If there’s one thing Baseball statistics geeks really seem to agree on, it’s that Batting Averages and Earned Run Averages for pitchers are crappy predictors of future performance precisely because of their low year over year correlation.

This piece from beyondtheboxscore.com provides some explanation:

Not surprisingly, Batting Average comes in at about the same consistency for hitters as ERA for pitchers. One reason why BA is so inconsistent is that it is highly correlated to Batting Average on Balls in Play (BABIP)–.79–and BABIP only has a year-to-year correlation of .35.

Descriptive statistics like OBP and SLG fare much better, both coming in at .62 and .63 respectively. When many argue that OBP is a better statistic than BA it is for a number of reasons, but one is that it’s more reliable in terms of identifying a hitter’s true skill since it correlates more year-to-year.

And this piece provides additional explanation of descriptive versus predictive metrics.

An additional really important point here, however, is that these baseball indicators are relatively simple, mathematical calculations – like taking the number of hits (relatively easily measured term) divided by at bats (also easily measured). These aren’t noisy regression estimates based on the test bubble-filling behaviors of groups of 8 and 9 year old kids.  And most baseball metrics are arguably more clearly related to the job responsibilities of the player – though the fun stuff enters in when we start talking about modeling personnel decisions in terms of their influence on wins above replacement.

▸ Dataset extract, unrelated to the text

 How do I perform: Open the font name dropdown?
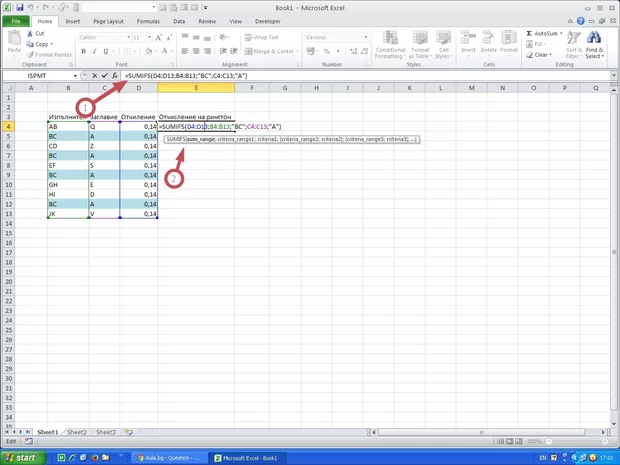(127, 37)
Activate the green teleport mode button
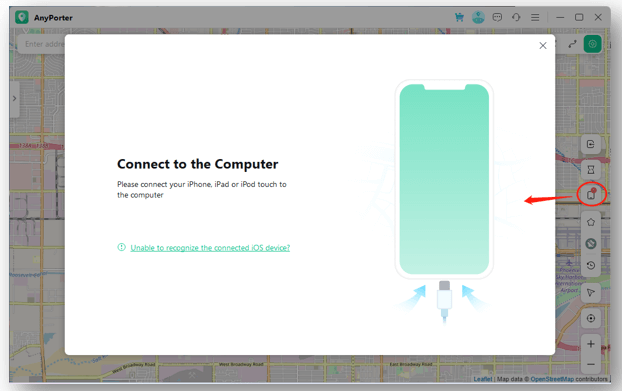The image size is (622, 391). pyautogui.click(x=592, y=44)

Just because you have a loose/weak pattern across thousands of points doesn’t add to the credibility of judging any one point!

One of the biggest fallacies in the application of VAM (or SGP) is that having a weak or modest relationship between year over year estimates for the same teachers, produced across thousands of teachers serving thousands of students, provides us with good enough (certainly better than anything else!) information to inform school or district level personnel policy.

Wrong! Knowing that there exists a modest pattern in a scatterplot of thousands of teachers from year one to year two, PROVIDES US WITH LITTLE USEFUL INFORMATION ABOUT ANY ONE POINT IN THAT SCATTERPLOT!

In other words, given the degrees of noise in these best case (least biased) estimates, there exists very limited real signal about the influence of any one teacher on his/her student’s test scores.  What we have here is limited real signal on a measure – measured test score gains from last year to this – which captures a very limited scope of outcomes. And, if we’re lucky, we can generate this noisy estimate of a measure of limited value on about 1/5 of our teachers.

Asserting that useful information can be garnered about the position of a single point in a massive scatterplot, based on such a loose pattern violates the most basic understandings of statistics. And this is exactly what using Value Added estimates to evaluate individual teachers, and put them into categories based on specific cut scores applied these noisy measures does!

The idea that we can apply strict cut scores  to noisy statistical regression model estimates to characterize an individual teacher as “highly effective” versus merely “very effective” is statistically ridiculous, and validated as such by the resulting statistics themselves.

Can useful information be garnered from the pattern as whole? Perhaps. Statistics aren’t entirely worthless, nor is this variation of statistical application. I’d be in trouble if this was all entirely pointless.  These models and their resulting estimates describe patterns – patterns of test score growth across lots and lots of kids across lots and lots of teachers – and groups and subgroups of kids and teachers. And these models may provide interesting insights into groups and subgroups if the original sample size is large enough. We might find that teachers applying one algebra teaching approach in several schools appear to be advancing students’ measured grasp of key concepts better than teachers in other schools (assuming equal students and settings) applying a different teaching method?

But we would be hard pressed to say with any certainty, which of these teachers are “good teachers” and which are “bad.”